### [Work to do]
Rewrite the records below as a Markdown table with the columns "Row" and "Line text," numbering each row and skipping blank lines. Omit the pictures.
[Entries shown start]
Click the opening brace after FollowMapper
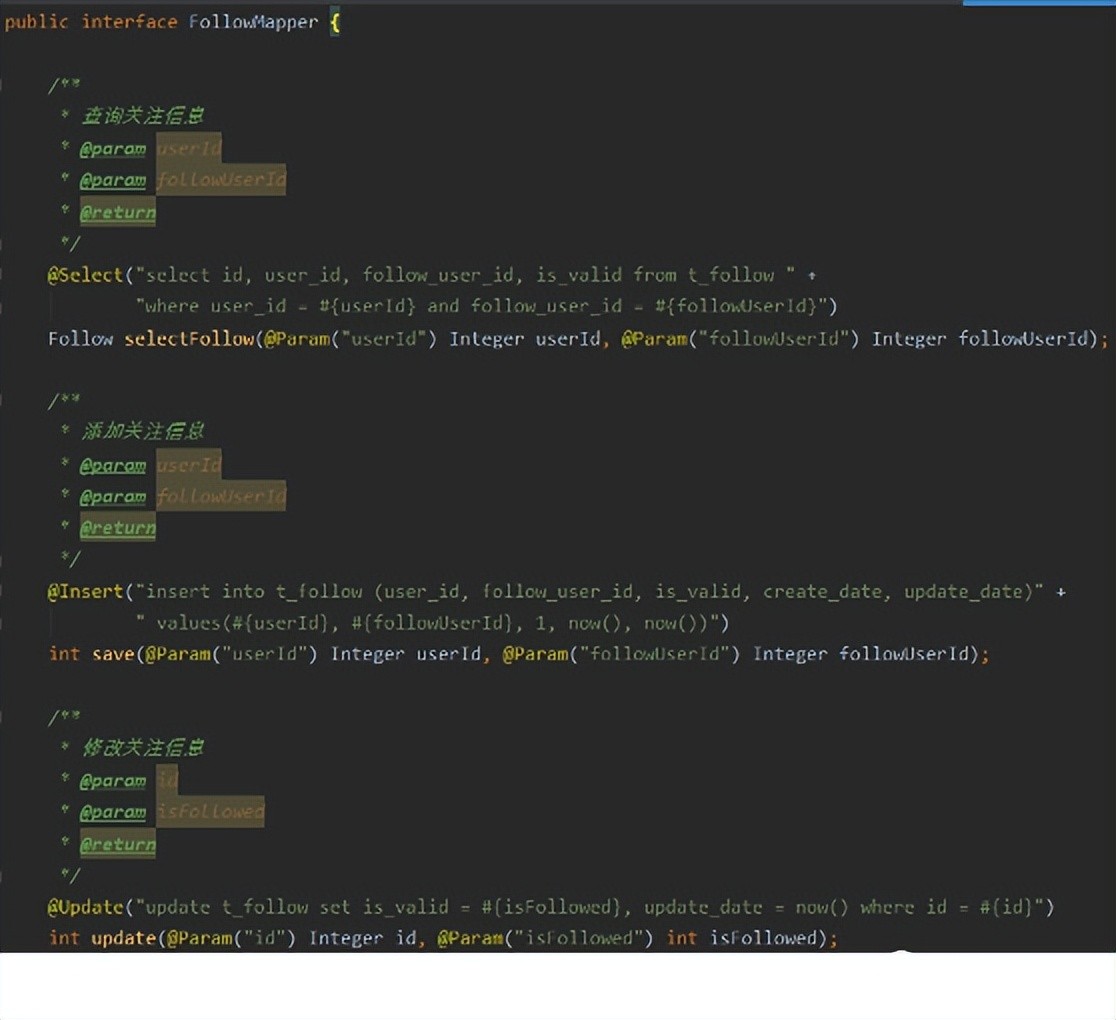Screen dimensions: 1116x1020 pos(334,22)
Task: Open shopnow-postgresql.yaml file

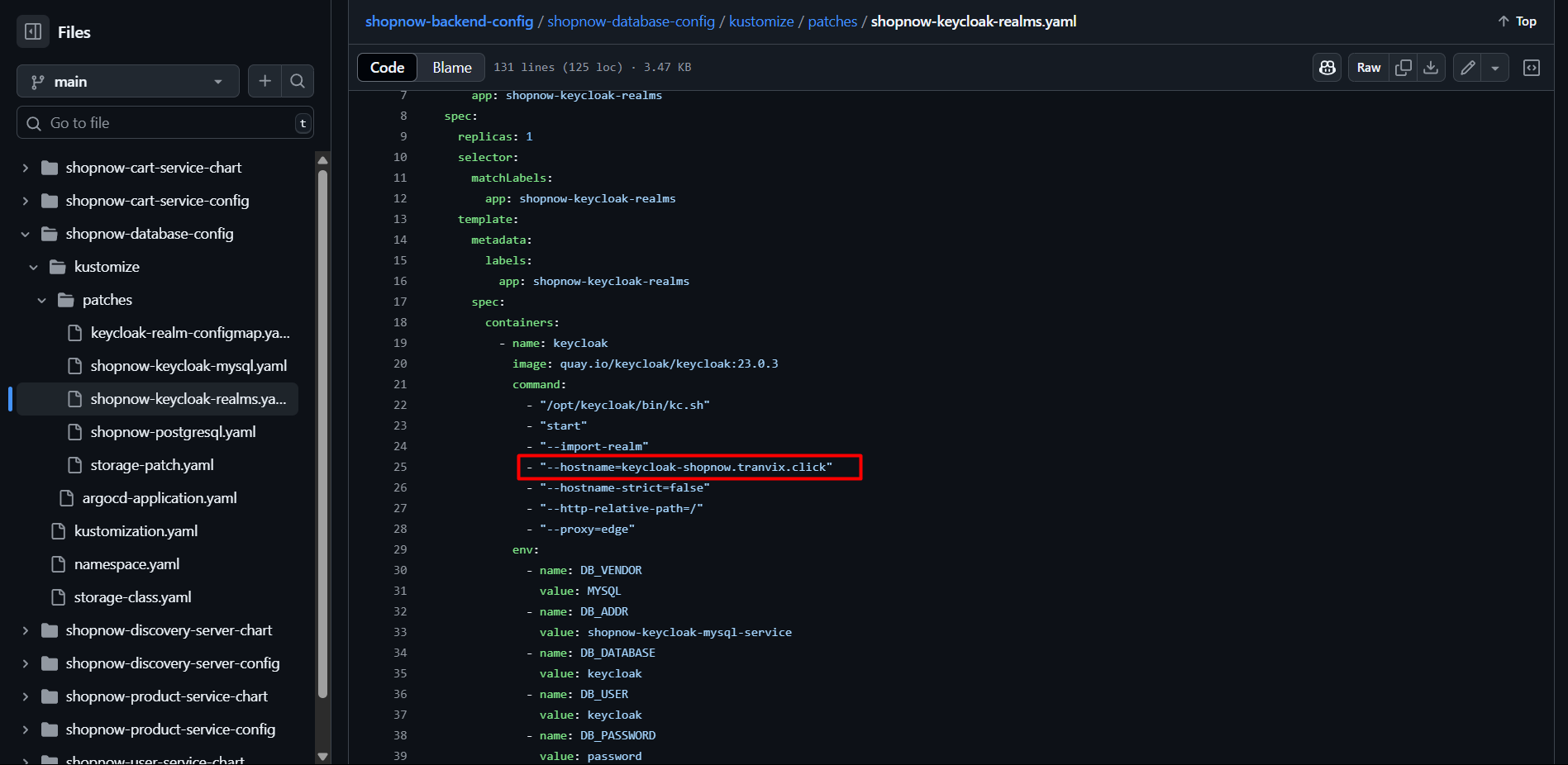Action: [173, 432]
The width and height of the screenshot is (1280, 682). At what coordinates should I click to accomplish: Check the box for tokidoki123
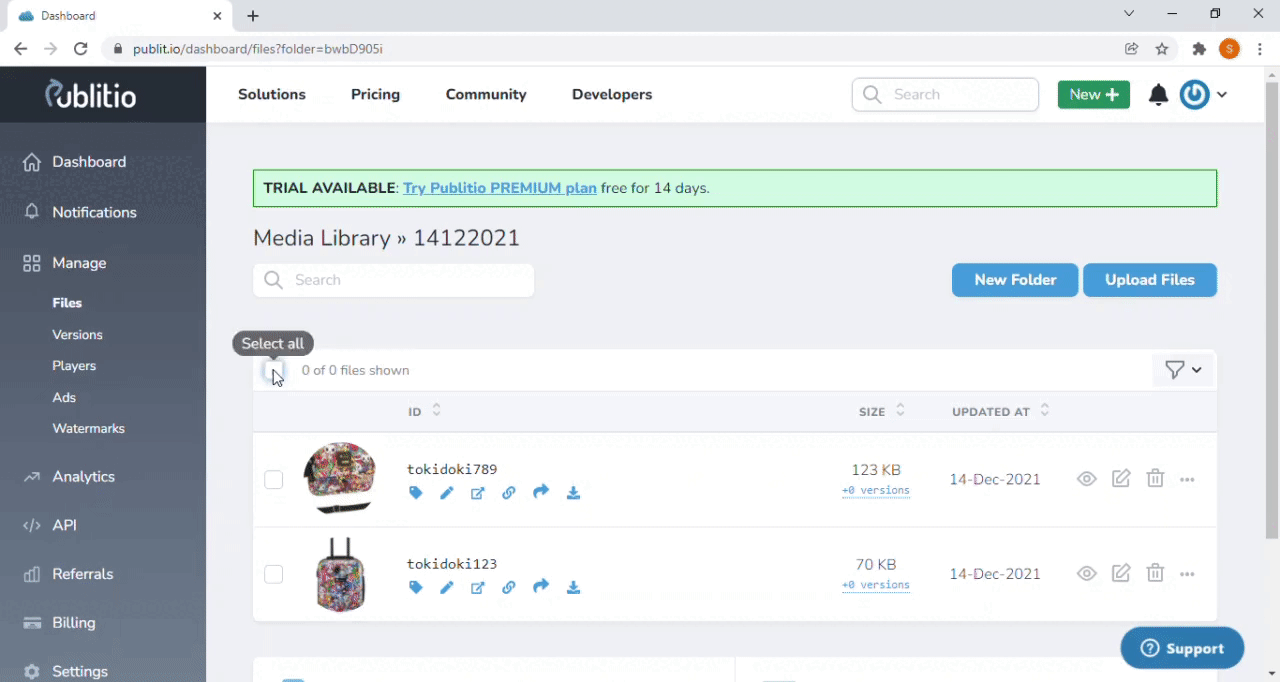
[Entries shown end]
### [Task solution]
| Row | Line text |
|---|---|
| 1 | Click the opening brace after FollowMapper |
| 2 | Screen dimensions: 1116x1020 pos(334,22) |
| 3 | Task: Open shopnow-postgresql.yaml file |
| 4 | Action: [173, 432] |
| 5 | The width and height of the screenshot is (1280, 682). At what coordinates should I click to accomplish: Check the box for tokidoki123 |